**Text to read:**
_ _ _ _ _

Subject: [PATCH 4/5] mm: remove redundant check in wb_min_max_ratio

We initialize bdi->max_ratio with a valid value (100 * BDI_RATIO_SCALE)
in bdi_init and we always set bdi->max_ratio with a valid value (< 100 *
BDI_RATIO_SCALE) in __bdi_set_max_ratio. So the validation of max_ratio
in wb_min_max_ratio is redundant. Just remove it.

Signed-off-by: Kemeng Shi <[email protected]>
---
mm/page-writeback.c | 6 ++----
1 file changed, 2 insertions(+), 4 deletions(-)

diff --git a/mm/page-writeback.c b/mm/page-writeback.c
index 5c19ebffe5be..f25393034c76 100644
--- a/mm/page-writeback.c
+++ b/mm/page-writeback.c
@@ -198,10 +198,8 @@ static void wb_min_max_ratio(struct bdi_writeback *wb,
min *= this_bw;
min = div64_ul(min, tot_bw);
}
- if (max < 100 * BDI_RATIO_SCALE) {
- max *= this_bw;
- max = div64_ul(max, tot_bw);
- }
+ max *= this_bw;
+ max = div64_ul(max, tot_bw);
}

*minp = min;
--
2.30.0

2024-01-23 10:37:03

by Kemeng Shi

[permalink] [raw]

Subject: [PATCH 5/5] mm: remove stale comment __folio_mark_dirty

The __folio_mark_dirty will not mark inode dirty any longer. Remove the
stale comment of it.

Signed-off-by: Kemeng Shi <[email protected]>
---
mm/page-writeback.c | 3 +--
1 file changed, 1 insertion(+), 2 deletions(-)

diff --git a/mm/page-writeback.c b/mm/page-writeback.c
index f25393034c76..03e2797bc983 100644
--- a/mm/page-writeback.c
+++ b/mm/page-writeback.c
@@ -2647,8 +2647,7 @@ void folio_account_cleaned(struct folio *folio, struct bdi_writeback *wb)

_ _ _ _ _

**Extracted data:**
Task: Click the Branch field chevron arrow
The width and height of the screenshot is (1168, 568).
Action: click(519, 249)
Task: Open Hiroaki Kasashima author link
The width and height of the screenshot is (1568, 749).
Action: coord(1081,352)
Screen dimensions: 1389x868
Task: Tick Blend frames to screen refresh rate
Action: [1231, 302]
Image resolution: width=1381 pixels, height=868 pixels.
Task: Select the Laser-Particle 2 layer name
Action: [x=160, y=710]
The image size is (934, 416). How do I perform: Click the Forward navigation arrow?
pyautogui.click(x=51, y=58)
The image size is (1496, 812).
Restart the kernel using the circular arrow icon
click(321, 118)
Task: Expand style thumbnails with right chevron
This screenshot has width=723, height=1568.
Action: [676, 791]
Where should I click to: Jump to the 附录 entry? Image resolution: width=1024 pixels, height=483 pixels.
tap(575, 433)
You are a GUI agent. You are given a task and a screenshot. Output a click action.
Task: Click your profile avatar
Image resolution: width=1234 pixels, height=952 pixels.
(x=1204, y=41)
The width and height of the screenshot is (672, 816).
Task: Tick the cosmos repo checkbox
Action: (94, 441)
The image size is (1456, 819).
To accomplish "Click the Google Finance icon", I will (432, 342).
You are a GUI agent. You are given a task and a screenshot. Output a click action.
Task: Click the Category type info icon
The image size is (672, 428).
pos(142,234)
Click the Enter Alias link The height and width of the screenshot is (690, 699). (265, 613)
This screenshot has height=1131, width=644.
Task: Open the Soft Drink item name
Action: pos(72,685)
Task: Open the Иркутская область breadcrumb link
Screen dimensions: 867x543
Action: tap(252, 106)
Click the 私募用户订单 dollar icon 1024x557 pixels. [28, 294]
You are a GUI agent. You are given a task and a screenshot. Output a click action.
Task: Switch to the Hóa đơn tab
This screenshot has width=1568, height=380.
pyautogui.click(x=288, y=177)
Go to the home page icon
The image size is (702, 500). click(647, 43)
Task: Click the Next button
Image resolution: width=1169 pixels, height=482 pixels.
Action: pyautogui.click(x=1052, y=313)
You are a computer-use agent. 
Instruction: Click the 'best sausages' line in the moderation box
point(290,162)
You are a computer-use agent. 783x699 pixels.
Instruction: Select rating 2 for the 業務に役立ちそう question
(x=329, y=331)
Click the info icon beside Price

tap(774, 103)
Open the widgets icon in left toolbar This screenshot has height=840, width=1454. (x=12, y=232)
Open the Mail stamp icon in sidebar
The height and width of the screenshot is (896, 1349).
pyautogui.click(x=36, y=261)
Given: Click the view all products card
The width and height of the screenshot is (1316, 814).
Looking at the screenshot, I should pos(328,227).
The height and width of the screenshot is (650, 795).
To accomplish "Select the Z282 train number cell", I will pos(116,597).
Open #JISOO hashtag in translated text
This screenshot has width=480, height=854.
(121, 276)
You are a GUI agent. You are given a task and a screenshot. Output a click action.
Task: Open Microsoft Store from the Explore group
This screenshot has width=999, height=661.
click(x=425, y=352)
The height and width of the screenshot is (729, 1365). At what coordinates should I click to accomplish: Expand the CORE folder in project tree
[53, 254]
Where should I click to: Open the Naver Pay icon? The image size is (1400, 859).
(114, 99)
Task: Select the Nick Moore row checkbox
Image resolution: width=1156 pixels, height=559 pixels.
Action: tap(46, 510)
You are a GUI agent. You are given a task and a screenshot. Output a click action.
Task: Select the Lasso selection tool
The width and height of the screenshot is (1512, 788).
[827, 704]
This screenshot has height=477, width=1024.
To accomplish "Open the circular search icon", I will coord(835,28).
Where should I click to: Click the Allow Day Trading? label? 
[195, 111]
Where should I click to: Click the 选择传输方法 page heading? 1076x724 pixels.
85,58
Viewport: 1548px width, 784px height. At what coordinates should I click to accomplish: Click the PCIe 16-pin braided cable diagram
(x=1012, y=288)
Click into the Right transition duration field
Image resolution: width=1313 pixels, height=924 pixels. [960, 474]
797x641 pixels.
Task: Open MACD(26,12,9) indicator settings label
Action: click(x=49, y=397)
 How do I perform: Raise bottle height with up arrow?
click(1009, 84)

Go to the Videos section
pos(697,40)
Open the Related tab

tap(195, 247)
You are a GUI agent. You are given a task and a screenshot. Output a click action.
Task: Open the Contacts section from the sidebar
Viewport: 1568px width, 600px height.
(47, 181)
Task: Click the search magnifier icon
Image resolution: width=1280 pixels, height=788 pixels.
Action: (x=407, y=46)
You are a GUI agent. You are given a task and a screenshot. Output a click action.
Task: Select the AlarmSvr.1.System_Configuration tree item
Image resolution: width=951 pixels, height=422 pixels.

_ _ _ _ _

**Problem to solve:**
Extend the kernel patch thread on page writeback, picking up directly after its last line.

**Written response:**
}

/*
- * Mark the folio dirty, and set it dirty in the page cache, and mark
- * the inode dirty.
+ * Mark the folio dirty, and set it dirty in the page cache.
*
* If warn is true, then emit a warning if the folio is not uptodate and has
* not been truncated.
--
2.30.0

2024-01-23 17:23:57

by Matthew Wilcox

[permalink] [raw]

Subject: Re: [PATCH 5/5] mm: remove stale comment __folio_mark_dirty

On Wed, Jan 24, 2024 at 02:33:32AM +0800, Kemeng Shi wrote:
> The __folio_mark_dirty will not mark inode dirty any longer. Remove the
> stale comment of it.
>
> Signed-off-by: Kemeng Shi <[email protected]>

Reviewed-by: Matthew Wilcox (Oracle) <[email protected]>

2024-01-23 20:43:52

by Tejun Heo

[permalink] [raw]

Subject: Re: [PATCH 2/5] mm: correct calculation of cgroup wb's bg_thresh in wb_over_bg_thresh

On Wed, Jan 24, 2024 at 02:33:29AM +0800, Kemeng Shi wrote:
> The wb_calc_thresh will calculate wb's share in global wb domain. We need
> to wb's share in mem_cgroup_wb_domain for mdtc. Call __wb_calc_thresh
> instead of wb_calc_thresh to fix this.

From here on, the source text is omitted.